E hoje foi um dia de fé aqui no bairro, já que 8 de setembro é dia de N.Sra da Penna, santa protetora das artes, das ciências e das letras, padroeira da imprensa, que descobri por causa da Tia. Ninguém da minha aldeia profissional a conhece e isso me faz lembrar daquela brincadeira do novo Zorra (programa da Rede Globo), quando Deus resolve questionar a falta de devotos de um determinado santo. Se “Jacarepaguá é longe pra caramba”, já diz a música, imagina conhecer nossa-senhora-da-pena, que fica na Freguesia, uma igrejinha mínima encrustada lá no topo de uma pedra.
Mas hoje o pátio do lado de fora da igrejinha é coberto especialmente para a data, fica lotado para a missa, que nos últimos anos, neste dia, conta com a celebração de Dom Orani.

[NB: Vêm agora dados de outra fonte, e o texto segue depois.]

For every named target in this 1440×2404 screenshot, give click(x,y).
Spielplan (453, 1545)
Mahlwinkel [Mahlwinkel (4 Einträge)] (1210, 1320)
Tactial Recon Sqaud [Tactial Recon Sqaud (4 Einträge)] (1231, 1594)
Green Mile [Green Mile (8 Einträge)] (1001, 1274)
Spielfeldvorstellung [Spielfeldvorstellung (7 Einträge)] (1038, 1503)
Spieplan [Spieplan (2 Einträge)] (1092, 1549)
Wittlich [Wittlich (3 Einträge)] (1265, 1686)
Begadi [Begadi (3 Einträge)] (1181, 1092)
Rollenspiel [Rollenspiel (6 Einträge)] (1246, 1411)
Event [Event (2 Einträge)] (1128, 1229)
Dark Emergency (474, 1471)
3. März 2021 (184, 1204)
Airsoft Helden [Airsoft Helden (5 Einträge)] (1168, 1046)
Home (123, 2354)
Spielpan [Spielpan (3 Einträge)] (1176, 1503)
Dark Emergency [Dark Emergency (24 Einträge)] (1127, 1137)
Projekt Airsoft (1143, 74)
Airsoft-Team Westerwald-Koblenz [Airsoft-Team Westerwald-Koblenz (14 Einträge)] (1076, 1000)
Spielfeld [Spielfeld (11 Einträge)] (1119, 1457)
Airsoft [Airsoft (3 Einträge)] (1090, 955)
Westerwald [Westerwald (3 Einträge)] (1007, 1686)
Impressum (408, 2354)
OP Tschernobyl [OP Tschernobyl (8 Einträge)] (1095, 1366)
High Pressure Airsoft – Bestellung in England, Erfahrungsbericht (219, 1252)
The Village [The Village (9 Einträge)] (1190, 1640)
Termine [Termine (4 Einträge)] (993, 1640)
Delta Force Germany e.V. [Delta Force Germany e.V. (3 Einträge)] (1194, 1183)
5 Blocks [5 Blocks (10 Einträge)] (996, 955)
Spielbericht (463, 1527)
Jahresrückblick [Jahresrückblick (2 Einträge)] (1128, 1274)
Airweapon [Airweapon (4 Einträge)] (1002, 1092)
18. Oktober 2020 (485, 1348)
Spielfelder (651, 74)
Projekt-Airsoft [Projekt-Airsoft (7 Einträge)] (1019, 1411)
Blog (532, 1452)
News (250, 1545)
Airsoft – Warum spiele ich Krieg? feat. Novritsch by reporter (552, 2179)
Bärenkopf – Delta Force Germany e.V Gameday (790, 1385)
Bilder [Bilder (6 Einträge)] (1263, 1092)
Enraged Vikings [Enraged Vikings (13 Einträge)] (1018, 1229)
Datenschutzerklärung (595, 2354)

O evento começava às 11 horas, a fila do teleférico estava imensa e subi a pé todo o “morro”. Cheguei derretida e, por sorte ou fé, tinha uma cadeira vazia bem ali na primeira fila, a minha espera.
Deixo de lado as minhas diferenças com a Igreja Católica Romana (prefiro os Ortodoxos) quando o assunto é Jacarepaguá ou Santo Antônio, e ali estava eu de frente para a imagem. Pensava o quanto era estranho ter uma santa que “tecnicamente” é a protetora de uma classe em maioria de ateus ou agnósticos, mas segui ouvindo Dom Orani Tempesta, o Cardeal Arcebispo da nossa cidade. Ele falou sobre o perdão, sobre dar o primeiro passo em direção ao outro, aceitar o outro, sobre as intolerâncias que estamos presenciando mundo afora.
Fiquei ali olhando aquelas pessoas, olhando todos nós, entre crianças e o Sr. José Augusto, fotógrafo e homem de fé, que usa uma máquina analógica e de joelhos faz as imagens na hora da comunhão. E fiquei ali com aquela energia de amor e paz que me fez pensar o quanto me ajuda ter uma fé inabalável nas energias boas do universo e, acima de tudo, ter fé no outro.